The Tribunal was unanimous that the charge of professional misconduct was established.

 

Penalty:

In this case the Tribunal believed there were extenuating circumstances which justified the Tribunal imposing only an order for costs. The factors which have influenced the Tribunal in reaching this conclusion were:

  • The Doctor has not previously appeared before any disciplinary body in this country. He deserves credit for his long and unblemished career.
  • Aside from the two matters focused upon during the hearing the Doctor appeared to have managed the patient in a caring and professional manner. Aspects of the Doctor’s management of his patient were described as exemplary by the expert witnesses.
  • There was a very unsatisfactory delay in investigating the complaint and laying of the charge. The Health and Disability Commissioner received the complaint on 20 August 1999. The Tribunal believed that delay can be fairly regarded as a punishment in this instance.
  • The Doctor was practising under oversight when he was treating the patient. The Tribunal believed that in the circumstances of this case proactive steps could have been taken by others at the hospital which may have resulted in a more timely transfer of the patient to Wellington Hospital.

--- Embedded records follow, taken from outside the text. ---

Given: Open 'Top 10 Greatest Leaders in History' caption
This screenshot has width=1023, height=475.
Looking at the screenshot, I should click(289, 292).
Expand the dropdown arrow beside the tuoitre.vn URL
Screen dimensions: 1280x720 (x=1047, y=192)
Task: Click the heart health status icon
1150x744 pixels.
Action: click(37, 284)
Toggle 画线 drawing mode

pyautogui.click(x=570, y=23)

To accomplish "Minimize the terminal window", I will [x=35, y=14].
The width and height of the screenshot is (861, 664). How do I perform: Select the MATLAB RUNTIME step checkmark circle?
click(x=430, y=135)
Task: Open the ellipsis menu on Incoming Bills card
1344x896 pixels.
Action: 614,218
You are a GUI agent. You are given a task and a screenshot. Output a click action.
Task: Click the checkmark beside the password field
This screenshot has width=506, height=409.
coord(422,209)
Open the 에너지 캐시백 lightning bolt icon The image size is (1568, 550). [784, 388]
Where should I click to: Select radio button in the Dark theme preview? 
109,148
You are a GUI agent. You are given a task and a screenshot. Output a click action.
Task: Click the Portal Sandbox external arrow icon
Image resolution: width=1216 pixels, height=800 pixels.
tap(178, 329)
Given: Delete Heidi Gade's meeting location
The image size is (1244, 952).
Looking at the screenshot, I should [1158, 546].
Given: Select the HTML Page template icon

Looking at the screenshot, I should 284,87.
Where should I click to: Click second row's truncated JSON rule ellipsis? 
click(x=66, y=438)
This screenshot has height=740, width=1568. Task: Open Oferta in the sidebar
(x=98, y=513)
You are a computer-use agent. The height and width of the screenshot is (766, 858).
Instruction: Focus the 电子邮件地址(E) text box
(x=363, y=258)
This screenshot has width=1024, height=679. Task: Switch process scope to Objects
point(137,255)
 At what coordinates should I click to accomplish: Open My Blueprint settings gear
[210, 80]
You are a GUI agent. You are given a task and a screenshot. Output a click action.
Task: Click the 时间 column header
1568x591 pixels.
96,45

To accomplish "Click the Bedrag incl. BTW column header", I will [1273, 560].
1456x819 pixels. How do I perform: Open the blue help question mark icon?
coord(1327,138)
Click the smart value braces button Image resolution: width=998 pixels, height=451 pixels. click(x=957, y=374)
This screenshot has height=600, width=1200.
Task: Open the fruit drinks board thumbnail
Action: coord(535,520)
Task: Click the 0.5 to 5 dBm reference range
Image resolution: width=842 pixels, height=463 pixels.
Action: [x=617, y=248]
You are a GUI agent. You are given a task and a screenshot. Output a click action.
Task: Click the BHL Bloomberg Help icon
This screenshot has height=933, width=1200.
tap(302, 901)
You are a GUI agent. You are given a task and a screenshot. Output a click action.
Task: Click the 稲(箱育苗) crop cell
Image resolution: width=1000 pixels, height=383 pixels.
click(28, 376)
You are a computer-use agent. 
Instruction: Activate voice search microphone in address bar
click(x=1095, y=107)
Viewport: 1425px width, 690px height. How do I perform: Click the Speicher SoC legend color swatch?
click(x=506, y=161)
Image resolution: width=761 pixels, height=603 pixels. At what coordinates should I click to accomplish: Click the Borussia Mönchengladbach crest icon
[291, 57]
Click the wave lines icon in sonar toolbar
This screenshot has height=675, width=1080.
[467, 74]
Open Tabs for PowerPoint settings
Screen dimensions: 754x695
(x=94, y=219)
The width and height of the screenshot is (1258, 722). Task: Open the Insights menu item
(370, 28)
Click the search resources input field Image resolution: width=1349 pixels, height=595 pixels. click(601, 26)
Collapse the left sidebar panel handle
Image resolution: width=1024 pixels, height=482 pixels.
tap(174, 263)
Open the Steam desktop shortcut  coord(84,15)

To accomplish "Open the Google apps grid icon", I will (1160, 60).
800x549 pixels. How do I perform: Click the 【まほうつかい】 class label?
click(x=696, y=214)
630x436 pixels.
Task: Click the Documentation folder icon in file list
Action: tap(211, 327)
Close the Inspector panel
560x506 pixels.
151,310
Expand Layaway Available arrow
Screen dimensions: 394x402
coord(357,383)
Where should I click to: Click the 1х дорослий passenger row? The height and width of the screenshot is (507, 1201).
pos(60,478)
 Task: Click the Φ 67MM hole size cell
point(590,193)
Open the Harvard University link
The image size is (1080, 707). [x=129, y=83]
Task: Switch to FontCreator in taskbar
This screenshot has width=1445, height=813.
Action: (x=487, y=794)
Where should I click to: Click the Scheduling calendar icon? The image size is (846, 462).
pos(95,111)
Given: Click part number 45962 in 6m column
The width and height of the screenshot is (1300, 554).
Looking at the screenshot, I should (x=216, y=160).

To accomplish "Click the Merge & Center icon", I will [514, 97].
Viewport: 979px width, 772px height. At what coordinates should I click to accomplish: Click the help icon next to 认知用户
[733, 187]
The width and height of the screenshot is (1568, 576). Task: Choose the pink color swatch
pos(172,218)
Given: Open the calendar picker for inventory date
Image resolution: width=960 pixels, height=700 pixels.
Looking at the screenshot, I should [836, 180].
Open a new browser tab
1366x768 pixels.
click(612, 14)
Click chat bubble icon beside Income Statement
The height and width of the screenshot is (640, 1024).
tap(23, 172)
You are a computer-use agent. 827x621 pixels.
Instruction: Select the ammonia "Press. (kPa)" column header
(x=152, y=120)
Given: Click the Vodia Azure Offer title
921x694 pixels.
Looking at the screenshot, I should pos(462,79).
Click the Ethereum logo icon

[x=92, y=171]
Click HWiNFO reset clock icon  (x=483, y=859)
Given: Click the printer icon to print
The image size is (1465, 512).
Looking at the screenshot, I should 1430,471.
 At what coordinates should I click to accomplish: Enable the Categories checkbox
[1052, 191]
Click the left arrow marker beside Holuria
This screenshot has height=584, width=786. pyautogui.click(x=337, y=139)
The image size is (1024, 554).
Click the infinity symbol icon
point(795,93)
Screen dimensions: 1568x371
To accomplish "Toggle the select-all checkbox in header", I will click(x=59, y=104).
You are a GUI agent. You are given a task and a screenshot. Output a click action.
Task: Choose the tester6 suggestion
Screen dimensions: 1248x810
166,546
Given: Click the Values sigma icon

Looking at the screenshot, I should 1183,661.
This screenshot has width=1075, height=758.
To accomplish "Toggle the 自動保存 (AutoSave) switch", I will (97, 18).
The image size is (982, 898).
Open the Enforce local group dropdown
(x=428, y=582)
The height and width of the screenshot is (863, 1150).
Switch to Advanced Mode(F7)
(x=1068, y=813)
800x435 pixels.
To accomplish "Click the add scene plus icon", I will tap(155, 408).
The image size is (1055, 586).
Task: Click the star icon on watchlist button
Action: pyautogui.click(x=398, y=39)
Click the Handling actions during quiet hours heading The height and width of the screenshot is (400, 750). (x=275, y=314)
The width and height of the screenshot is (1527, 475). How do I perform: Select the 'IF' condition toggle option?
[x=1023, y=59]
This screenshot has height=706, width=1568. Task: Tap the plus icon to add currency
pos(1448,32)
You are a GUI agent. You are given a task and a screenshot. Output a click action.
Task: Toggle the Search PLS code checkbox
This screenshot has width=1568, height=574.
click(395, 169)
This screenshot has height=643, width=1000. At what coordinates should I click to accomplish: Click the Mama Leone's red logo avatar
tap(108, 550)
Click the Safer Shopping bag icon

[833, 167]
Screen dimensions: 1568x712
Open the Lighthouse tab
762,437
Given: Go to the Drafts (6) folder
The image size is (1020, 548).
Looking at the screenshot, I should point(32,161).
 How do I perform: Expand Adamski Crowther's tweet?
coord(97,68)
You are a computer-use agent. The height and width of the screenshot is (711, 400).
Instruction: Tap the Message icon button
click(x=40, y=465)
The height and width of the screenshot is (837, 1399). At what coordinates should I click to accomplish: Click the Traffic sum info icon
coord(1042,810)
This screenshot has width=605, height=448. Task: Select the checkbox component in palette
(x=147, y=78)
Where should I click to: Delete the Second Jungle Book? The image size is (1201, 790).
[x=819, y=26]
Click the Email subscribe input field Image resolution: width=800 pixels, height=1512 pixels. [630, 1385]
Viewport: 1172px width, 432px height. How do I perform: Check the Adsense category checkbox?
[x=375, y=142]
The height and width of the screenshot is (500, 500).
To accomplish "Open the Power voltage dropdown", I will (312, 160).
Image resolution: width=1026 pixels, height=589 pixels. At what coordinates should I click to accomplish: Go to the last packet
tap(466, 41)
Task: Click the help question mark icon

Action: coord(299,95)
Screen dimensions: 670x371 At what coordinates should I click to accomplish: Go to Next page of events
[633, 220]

The Tribunal ordered the Doctor to pay $16,349.41 being 50% of the costs and expenses of the hearing by the Tribunal; and pay $10,643.28 being 40% of the costs and expenses of and incidental to the investigation and prosecution of the charge by the Director of Proceedings. It further ordered a summary of the hearing be published in the New Zealand Medical Journal.

 

Appeal:

The Doctor appealed the substantive Decision to the District Court.  The Court upheld the Tribunal's findings in respect of both particulars of the charge.  However, the Court allowed the appeal to the extent that the Tribunal finding of professional misconduct was replaced with a finding of conduct unbecoming.  The appeal on the issue of penalty and costs was dismissed.